J'ai dit facile et ce qui est facile
C'est la fidélité.
Paul Éluard

À José Júlio Maciel Chaves,
ingénieur des forêts,
mort à Goa, assassiné à Satari.

À Artur do Canto Resende,
ingénieur géographe,
mort à Dili, assassiné à Alvor.


1.

La mer a des fonds nus de sable fin
Et des ponants bâchés de brume.
Moi je n'ai rien,
Vide
— Homme face à la mer qui dépèce
D'inénarrables constructions de l'esprit.
Et je lance des galets dans l'écume,
Seul, absorbé dans l'espace,
Sans paroles, pas même des paroles
Débauchées.

Prisonnier des formes qui m'appellent
Au seuil de l'absence
Qui précède les silences de l'angoisse.
Et je cours derrière elles pour que s'effacent les traces
D'une présence éphémère, indésirable.
Et je reviens, les pieds mouillés, laissant la plage,
Avec des algues entre les dents,
Et des morceaux de vers amarrés. 


2.

La paix que je ne trouve pas me satisfait.
Je chemine, mais je trébuche.
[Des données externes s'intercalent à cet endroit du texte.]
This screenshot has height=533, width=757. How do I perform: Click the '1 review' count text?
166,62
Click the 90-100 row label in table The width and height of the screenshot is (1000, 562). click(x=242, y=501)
Et le vin vert
Amer qu'on me donne, je ne le refuse pas:
D'autres le boiront, d'autres encore
Avant moi l'ont apporté. Et le monde
Ou flux-reflux, ou immuable,
Comme ville au loin entre collines,
S'obstine à appeler et à donner
Des reflets que je n'approfondis pas,
Des signes d'affinité que je ne demande, ni ne défais.
Je respecte les morts. 


3.

Être ou ne pas être est pain que je ne discute
Tant abject en est le prix
Ou nulle la vibration.
Je ne discute pas, mais il faut le manger
Avec nausée.
C'est un rituel de porcs contraire
À la conscience. L'eau
A couru dans les fontaines,
selon l'Histoire.
Celle que nous buvons arrive désinfectée
Ou en bidons celés.
Douce, suave, cristalline
— Salée seulement dans la mémoire — 
C'est celle que boivent les morts,
noyés.
C'est la passion qui me domine
Ou son image — ange innommable —
Ce n'est pas apparence rare,
Mais simplement ineffable
Visitation. 


4.

Dame de l'Heure, veillant
Patiemment et toujours,
Pour nous tous, pour mon frère
égaré
Et assassiné.
Pour celui qui entre des forêts antagoniques
A rempli son devoir les lèvres muettes.
Et pour l'autre, mûr comme un fruit
Aoûté dans les marécages.
Pour moi qui me sens révolté, 
Sourd aux délices fictifs,
Parce que je n'espère et je veux
Être tâcheron du monde
Dans ce lieu circonscrit où j'ai rêvé, peiné,
Depuis le temps où les mots prirent le goût
Des bras qui s'étendent et des mains qui se serrent.
Dame !
L'Heure t'appartient. 


5.

Les larmes sont la pluie qui nous mouille
La vie entière.
Les joies sont
Les illusions qui se fanent
La vie entière.
Je tourne le dos à la lumière.
Calme je contemple
Les horizons perdus.
La mer a des fonds nus de sable fin.
Le Christ est mort sur la croix.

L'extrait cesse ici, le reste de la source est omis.